DynastySignal | Film-Based Evaluation
Dillon Thieneman is a versatile, instinct-driven safety who plays with rare cerebral polish for his age — he was wrecking Big Ten offenses as a true freshman and is now a First-Team All-American coming out of a top-ten Oregon program. The case for him is hard to argue against: elite interception production (8 career picks), legitimate sideline-to-sideline range, fearless downhill tackling, and the kind of pre-snap processing that most safeties spend years developing. The case against is mostly about fit and floor risk — he's not a pure man-coverage eraser off the boundary, his physical tools are good but not elite (6'0", ~205 lbs, ~4.44 speed), and the question of whether he can be a true single-high centerfielder or is better as a versatile two-high piece will drive his NFL landing spot and early role.
| Attribute | Detail |
|---|---|
| Name | Dillon Thieneman |
| Position | Safety (FS/SS hybrid) |
| School | Oregon (via Purdue) |
| Class | 2026 |
| Hometown | Westfield, Indiana |
| Height | ~6'0" |
| Weight | ~205 lbs |
| Est. 40 | ~4.44 (projected) |
| Jersey # | #31 (Purdue), Oregon |
| 2023 Stats | 6 INTs, 74 solo tackles, Big Ten Freshman of the Year |
| 2025 Stats | 96 tackles, 2 INT, 3.5 TFL, 1 sack, 5 PD (First-Team All-American, First-Team All-Big Ten) |
| Career INTs | 8 across three seasons |
| Experience | Three college seasons; started immediately as a true freshman |
| Transfer | Purdue → Oregon (2025) |
| Safety Rank | #3 in 2026 class (behind Caleb Downs, Kyle Louis) |
| Source | Frames | Key Content |
|---|---|---|
| The Jets Film Room – Luke | 18 (film_001–film_018) | Detailed coverage technique breakdown; pre-snap alignment and post-snap reads; zone shell analysis across Big Ten games vs. Penn State, Indiana, Purdue home games |
| Big Ten Football / B1G Network | 18 (official_001–official_018) | Official highlight reel; game-action vs. Fresno State, Iowa, Nebraska, Indiana, Northwestern, Illinois, Michigan State; interception celebration/return, diving sideline tackle, run-stop pile work |
| Locked On NFL Draft | 19 (highlights_001–highlights_019) | Summer scouting Downs vs. Thieneman comparison; scout analysis context; player photos showing Thieneman (#31) in Purdue white making tackle vs. Michigan State ball carrier; Michael Taaffe physical comparison |
Thieneman is almost exclusively used in two-high safety shells throughout the film_001–film_018 sequence. He's aligned at 12–15 yards pre-snap in Cover 2 and Cover 4/Quarters looks, maintaining disciplined depth and never biting early on play-action. In film_005 and film_007, he's clearly the circled player and shows a clean backpedal-to-break transition — his hips flip smoothly and he doesn't false step when triggering. What you don't see a lot of is one-on-one press man or slot coverage responsibility, which is the honest limitation of the film set. His most natural home is reading QB eyes from depth and driving on intermediate routes — he's at his best as a zone processor, not a trail man-cover defender.

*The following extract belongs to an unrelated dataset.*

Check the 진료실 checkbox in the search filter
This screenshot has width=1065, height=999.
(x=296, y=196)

This is his calling card and the film backs it up. Eight career interceptions isn't a fluke — it's pattern recognition executing at a repeatable level. official_012 shows Thieneman in full stride carrying the football on what appears to be an interception return vs. Indiana, with his stride mechanics, forward lean, and ball security all elite. His separation from the closest Indiana pursuer in that frame is stark — he's not laboring; he's in control. In film_015, the contested play near the Penn State end zone area appears to show him arriving at the catch point with proper leverage to contest or intercept. His instincts on route recognition are the driver here — he reads QB shoulders early enough that he doesn't have to rely on raw speed to close on the ball.

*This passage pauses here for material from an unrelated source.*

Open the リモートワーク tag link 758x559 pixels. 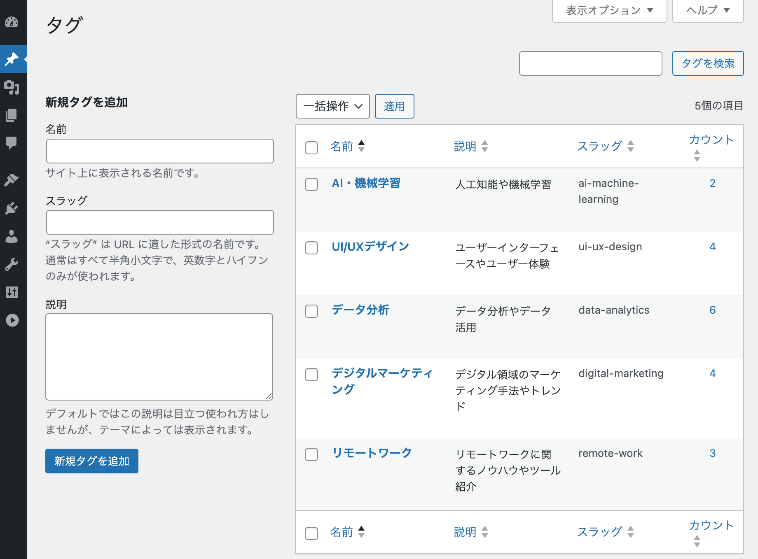pyautogui.click(x=372, y=453)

This is where Thieneman separates himself from the typical "coverage safety" archetype. He is an active, willing, physical downhill defender. The film sequence from film_013–film_014 at Penn State shows him closing from depth (12+ yards back) to the line of scrimmage on a run play — the distance he covers is legitimately impressive. In official_002, the diving sideline tackle vs. Fresno State is the defining clip: full-extension launch, body wrapping the ball carrier at the boundary, complete follow-through. That's not just effort — that's athleticism and pursuit angle combined. official_003 and official_008 show him in the scrum against Iowa and Nebraska, where he's engaging with linemen who have 50+ pounds on him and not getting washed. official_011 against Indiana shows proper alley-filling technique — he's not just arriving late, he's taking the right angle to cut off the play.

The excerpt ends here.